Please put each line of the records into a JSON list of strings, one string per line, leaving out blank lines.

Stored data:
_ _ _ _
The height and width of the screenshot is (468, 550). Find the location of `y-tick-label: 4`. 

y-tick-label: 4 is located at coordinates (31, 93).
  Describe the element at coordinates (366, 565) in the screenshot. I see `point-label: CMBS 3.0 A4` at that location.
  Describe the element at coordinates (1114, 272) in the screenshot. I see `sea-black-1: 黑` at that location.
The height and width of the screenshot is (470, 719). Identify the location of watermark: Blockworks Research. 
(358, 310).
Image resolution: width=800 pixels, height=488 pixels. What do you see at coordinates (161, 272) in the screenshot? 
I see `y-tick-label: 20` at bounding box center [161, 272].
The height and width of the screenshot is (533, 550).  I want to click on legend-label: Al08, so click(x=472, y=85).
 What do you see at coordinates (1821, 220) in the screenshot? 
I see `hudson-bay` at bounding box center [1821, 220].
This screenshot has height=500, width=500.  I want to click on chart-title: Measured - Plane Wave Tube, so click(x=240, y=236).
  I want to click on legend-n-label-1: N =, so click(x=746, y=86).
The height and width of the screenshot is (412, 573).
_ _ _ _
--- Result below ---
[
  "The height and width of the screenshot is (468, 550). Find the location of `y-tick-label: 4`. ",
  "y-tick-label: 4 is located at coordinates (31, 93).",
  "  Describe the element at coordinates (366, 565) in the screenshot. I see `point-label: CMBS 3.0 A4` at that location.",
  "  Describe the element at coordinates (1114, 272) in the screenshot. I see `sea-black-1: 黑` at that location.",
  "The height and width of the screenshot is (470, 719). Identify the location of watermark: Blockworks Research. ",
  "(358, 310).",
  "Image resolution: width=800 pixels, height=488 pixels. What do you see at coordinates (161, 272) in the screenshot? ",
  "I see `y-tick-label: 20` at bounding box center [161, 272].",
  "The height and width of the screenshot is (533, 550).  I want to click on legend-label: Al08, so click(x=472, y=85).",
  " What do you see at coordinates (1821, 220) in the screenshot? ",
  "I see `hudson-bay` at bounding box center [1821, 220].",
  "This screenshot has height=500, width=500.  I want to click on chart-title: Measured - Plane Wave Tube, so click(x=240, y=236).",
  "  I want to click on legend-n-label-1: N =, so click(x=746, y=86).",
  "The height and width of the screenshot is (412, 573)."
]